Before graduating, Liccione was invited to audition for a new show by Make*A*Circus named "Zoomorphia" and was cast as one of the leads. Upon accepting the role, Liccione also trained to be an aerialist on the static trapeze. Liccione performed a comedy aerial solo on their summer tour along with a one-woman band act. After the show closed, Liccione then was asked to audition for the New Pickle Circus in California. Liccione was cast as the lead ring mistress in their production of 'Circumstance' directed by Cirque Du Soleil stars Gypsy Snider and Shana Caroll.

During this time, Stomp was leaving San Francisco and asked Liccione if she would relocate Boston with the show. Liccione declined and decided to stay and focus on theatrical circus.

===California===
Liccione became the dance teacher at the San Francisco School of Circus Arts and was contracted to choreograph a number of theatrical circus shows around the Bay Area, as well as the Annual Bracebridge Dinner. Liccione wrote her first one-woman show entitled 'Della Pancha' which earned her an invitation to headline as part of the WOW Festival, where she won the 'best solo show' award. Liccione appeared in the National Lampoon's film 'Pucked' and was hired by Cirque Du Soleil to lead training workshops alongside Jeff Raz.

After completing her MA degree in Creative Inquiry with an emphasis on Experimental Performance, Liccione was offered a scholarship to continue on to earn her MFA Degree while building a new bridge program between New College of California and the Clown Conservatory offering the first USA degree in Theatrical Clowning. Liccione graduated with an MFA in Experimental Performance and Education, completing a thesis on the healing elements of humor and how comedy can be used as a tool to heal and unite people.

===Comedy===
Liccione also performed comedy throughout her career. She started doing improv comedy as a teen, then sketch and physical comedy as well as acting but it wasn't until later that she stumbled into stand-up comedy by accident. While hosting a large event in San Francisco there were technical difficulties. The organizer pushed Mina on stage shouting "do something funny!"

In 2008, Mina moved to Dubai to cofound Dubomedy (home to the MENA Region's first Comedy School) and pioneer a local comedy scene alongside comedian and producer Ali Al Sayed. Together they also founded Funny Girls MENA in 2010, the first all-female comedy troupe and tour in the Middle East.

Liccione has performed and taught comedy across the globe including: United States, Canada, Kuwait, Qatar, Scotland, Jordan, Greece, Italy, and Mexico. She has performed stand up with other comedians including Gabriel Iglesias, Dean Obeidallah, Tommy Davidson, Michael Winslow (of Police Academy), Aron Kader, Dean Edwards, Mo Amer, Bassem Youssef, and Russell Peters. She filmed her first 1-hour stand-up comedy special entitled "Araby by Nature" in Dubai in 2017, becoming the first female comedian to do so in the MENA region.

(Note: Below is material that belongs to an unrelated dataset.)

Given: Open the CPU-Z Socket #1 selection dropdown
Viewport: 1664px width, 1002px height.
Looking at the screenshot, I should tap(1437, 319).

Liccione has been featured on Comedy Central Arabia and has also been seen on 'Stand-up Sketch Show' streaming on Shahid. In 2021, she debuted her new solo show. Her one-woman multimedia show entitled 'Growing Up Ringside' was directed by Ali Al Sayed.

===The Clowns Who Care Project===
Alongside Ali Al Sayed, Mina launched the Clowns Who Care Project. The project is a volunteer initiative aimed to bring awareness and support to centers for children and adults with special needs, senior centers, charity organizations and hospitals. Since launching the project Ali and Mina went on to lead performing arts workshops and perform in refugee camps throughout Jordan.

==Personal life==
Liccione is married to Emirati comedian Ali Al Sayed. They reside in Dubai, where she works as a professional comedian and professor at the American University of Sharjah.